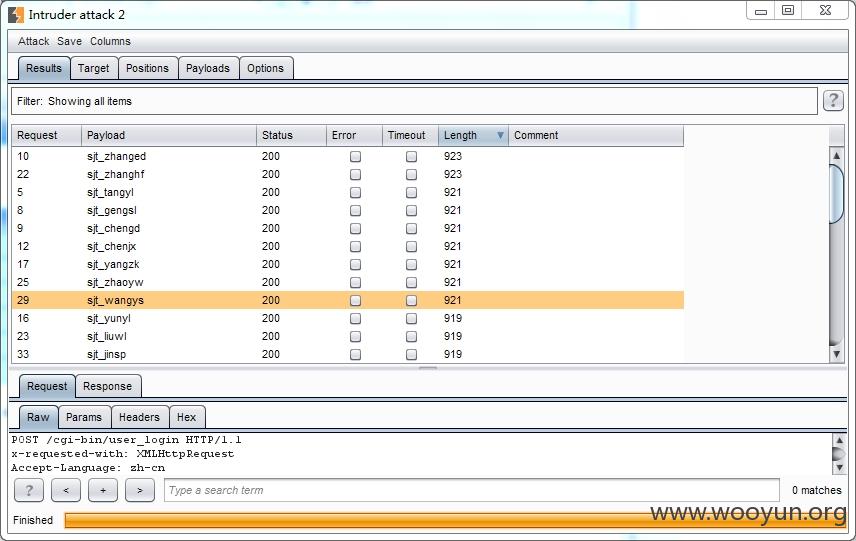856x541 pixels.
Task: Click the search term input field
Action: [472, 490]
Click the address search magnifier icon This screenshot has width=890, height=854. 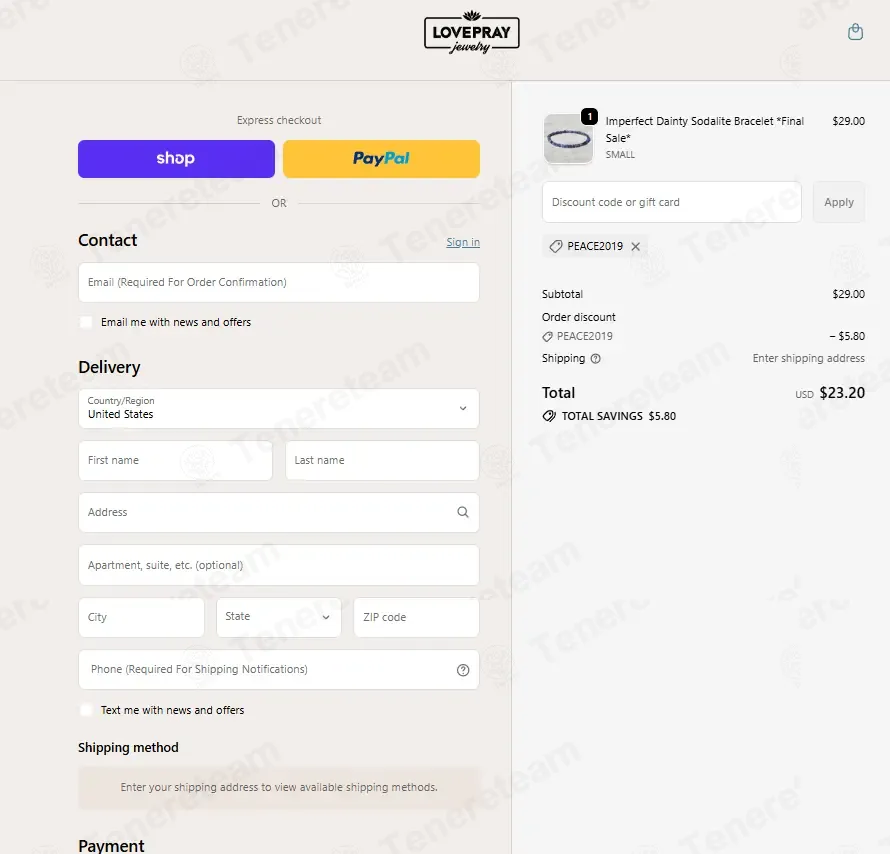pyautogui.click(x=463, y=512)
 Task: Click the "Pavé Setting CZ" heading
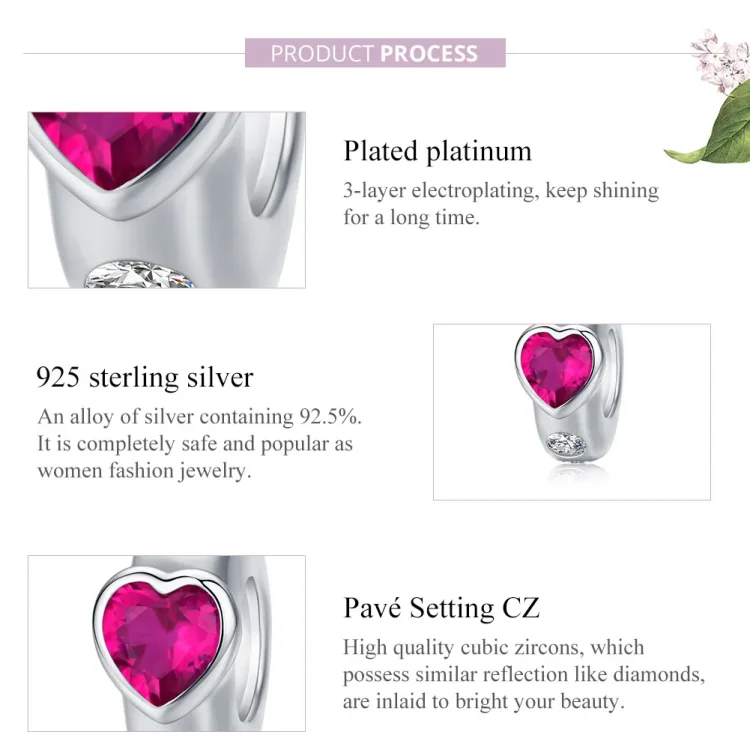[441, 608]
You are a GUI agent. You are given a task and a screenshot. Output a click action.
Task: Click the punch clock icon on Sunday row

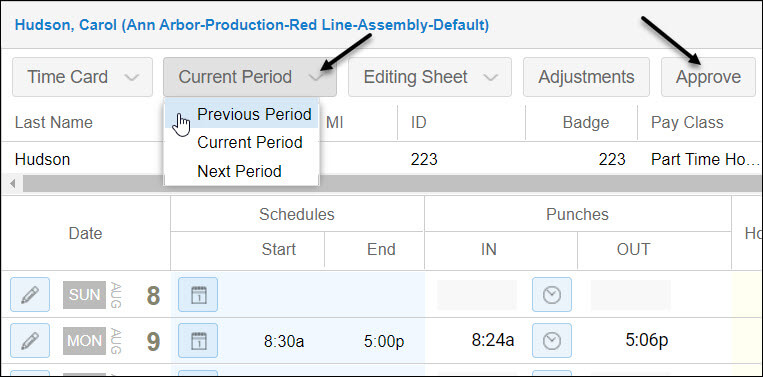[x=552, y=295]
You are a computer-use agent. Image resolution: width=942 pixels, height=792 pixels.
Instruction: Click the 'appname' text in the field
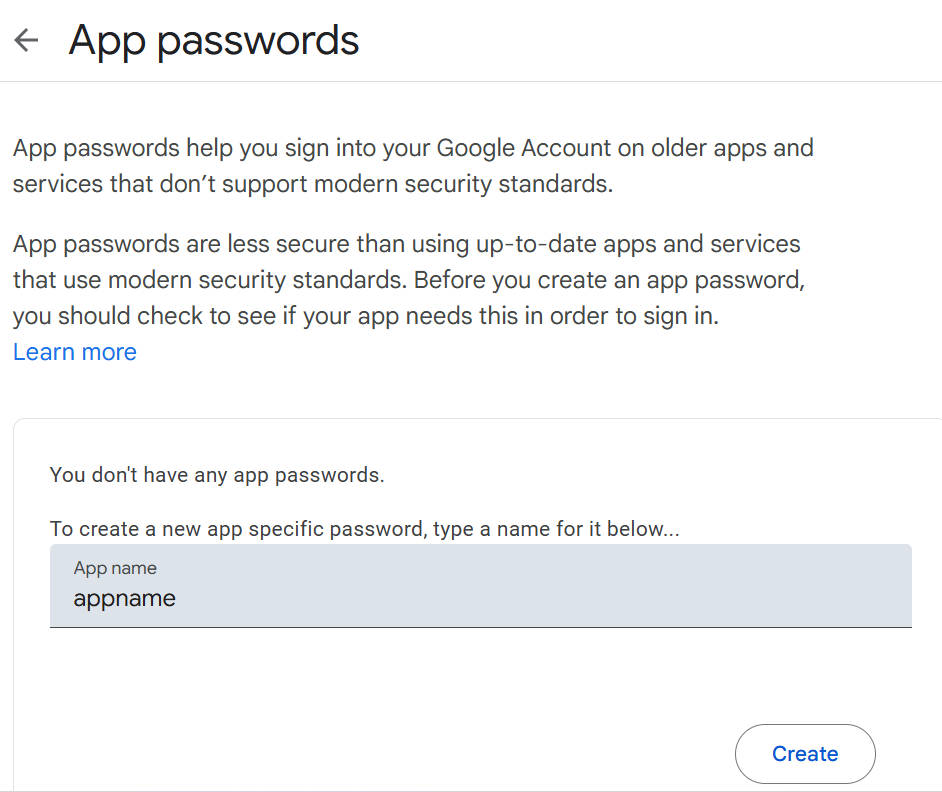[124, 599]
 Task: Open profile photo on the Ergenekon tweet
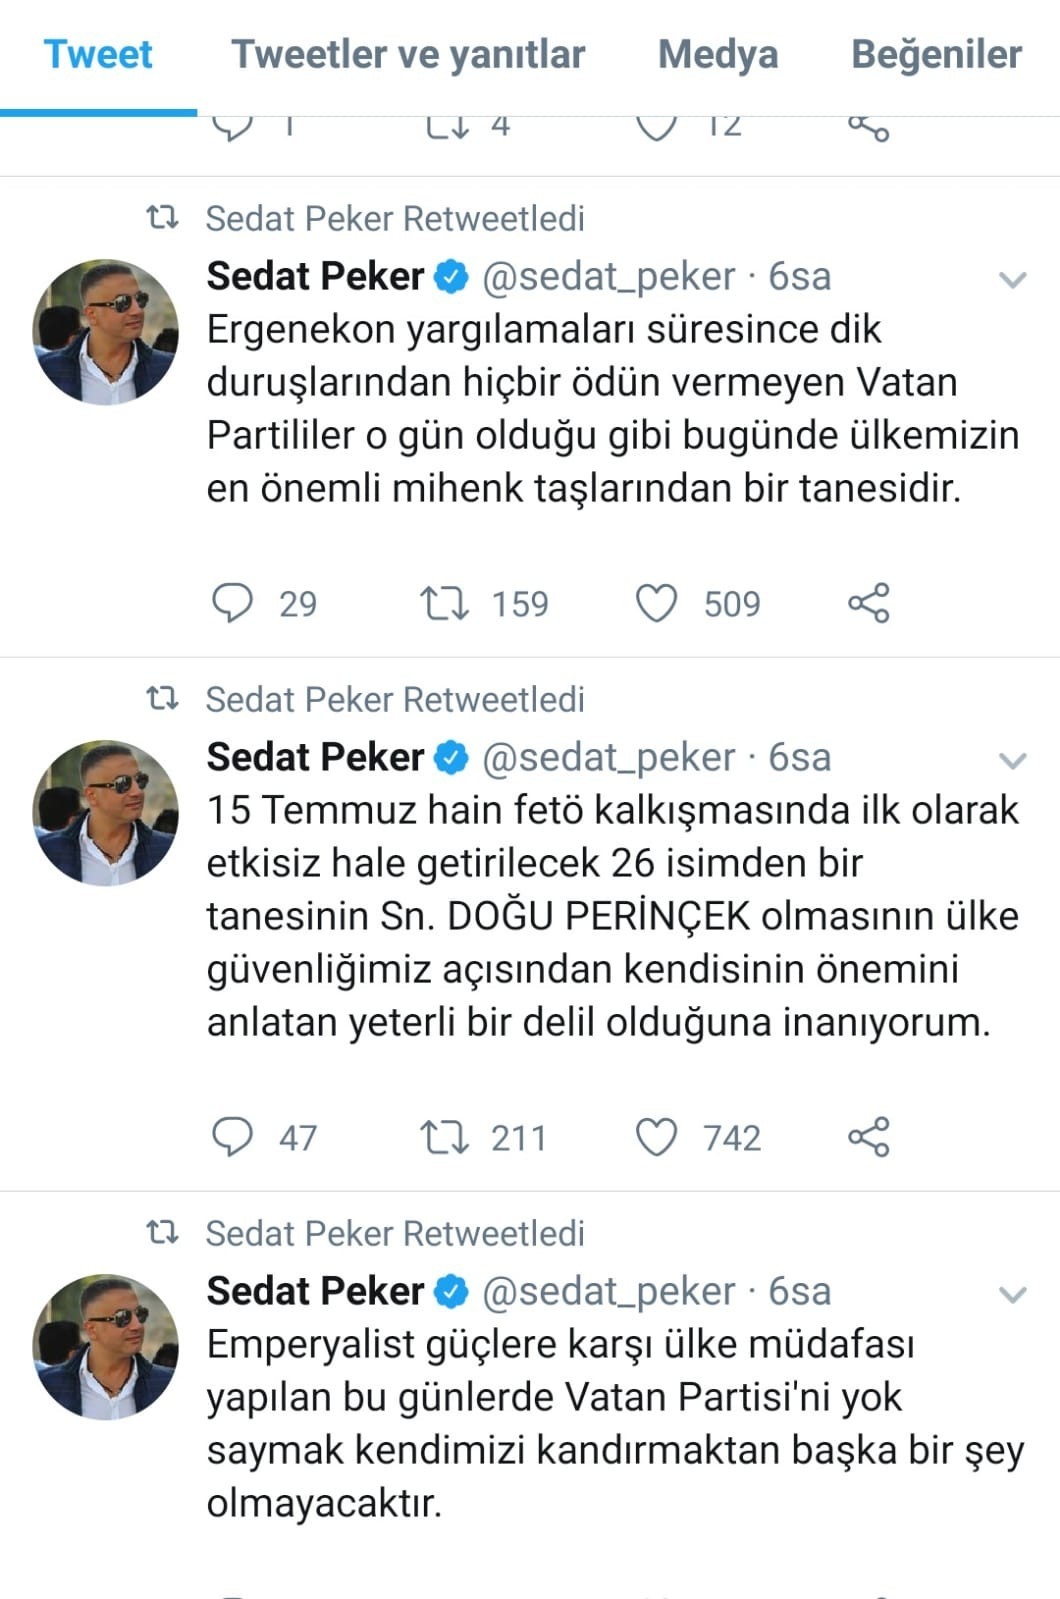point(106,333)
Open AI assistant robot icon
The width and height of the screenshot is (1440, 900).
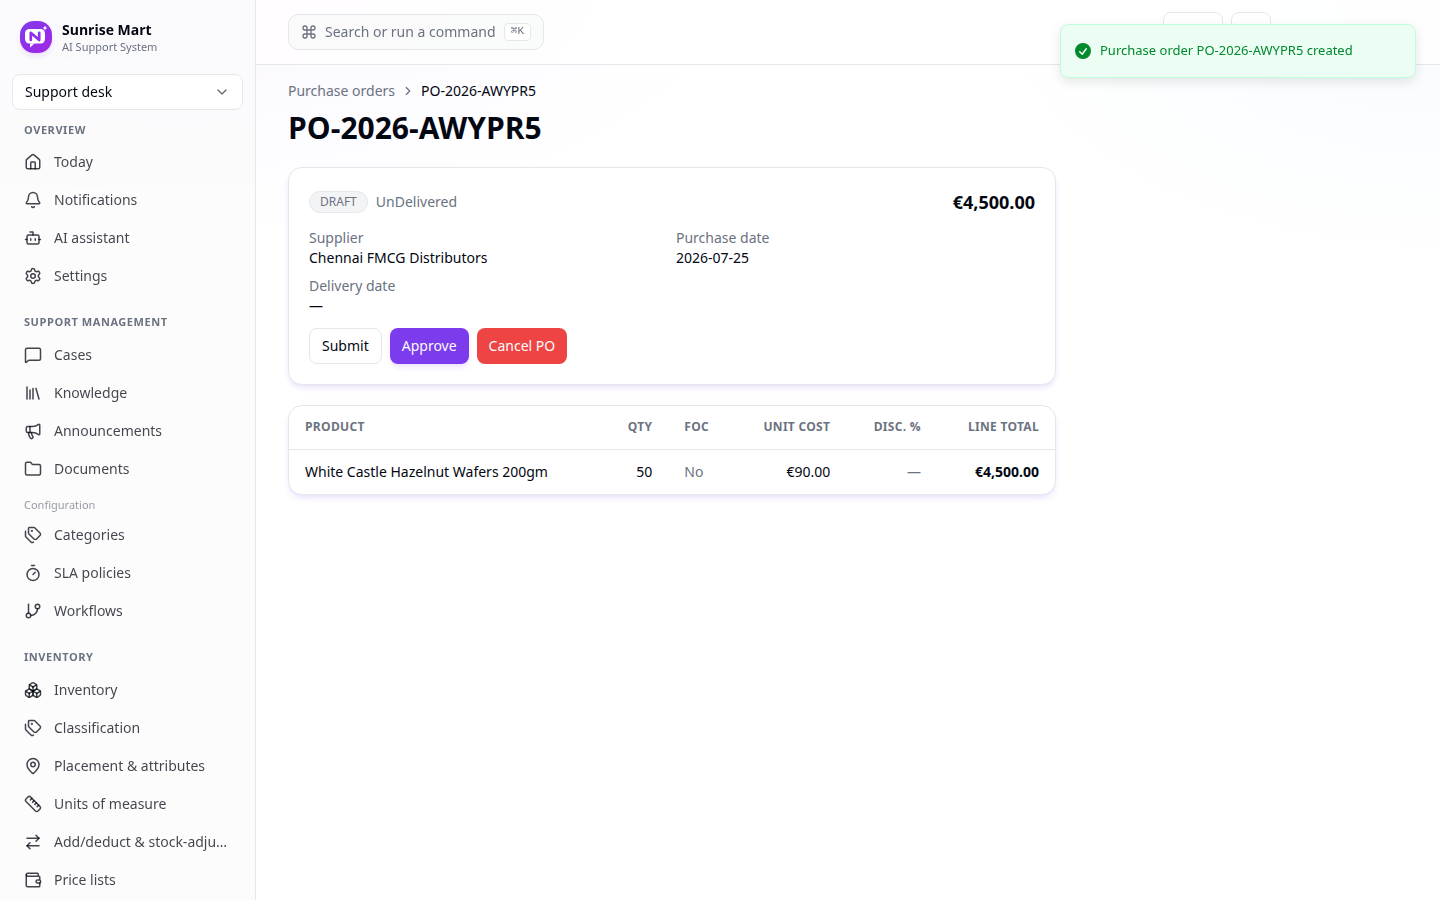tap(33, 238)
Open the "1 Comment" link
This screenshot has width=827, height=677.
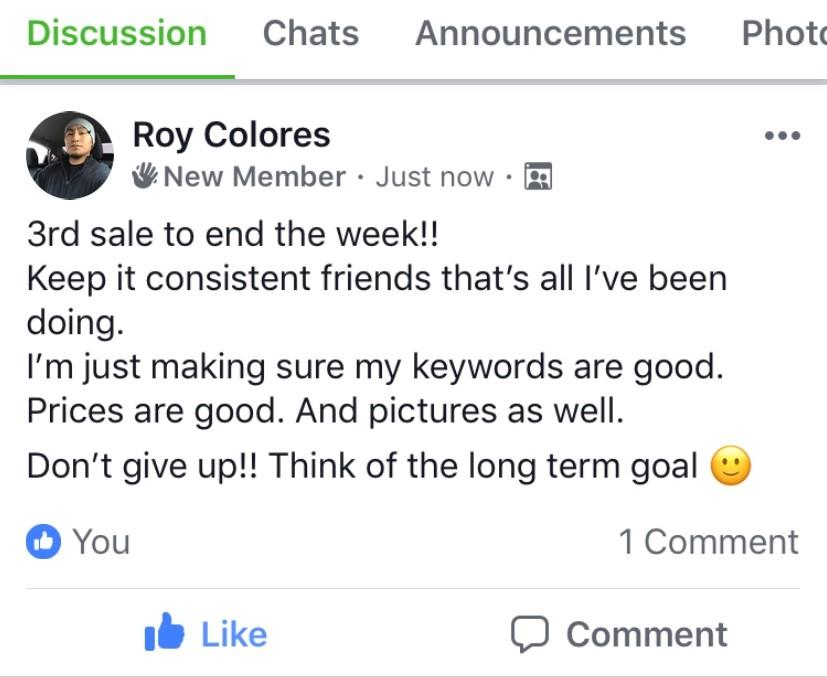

Exercise prompt :: Your answer should be every line from the material above in which the word "agent" appears.

Worked solution ::
You are a GUI agent. You are given a task and a screenshot. Output a click action.
You are a computer-use agent. Image resolution: width=942 pixels, height=792 pixels.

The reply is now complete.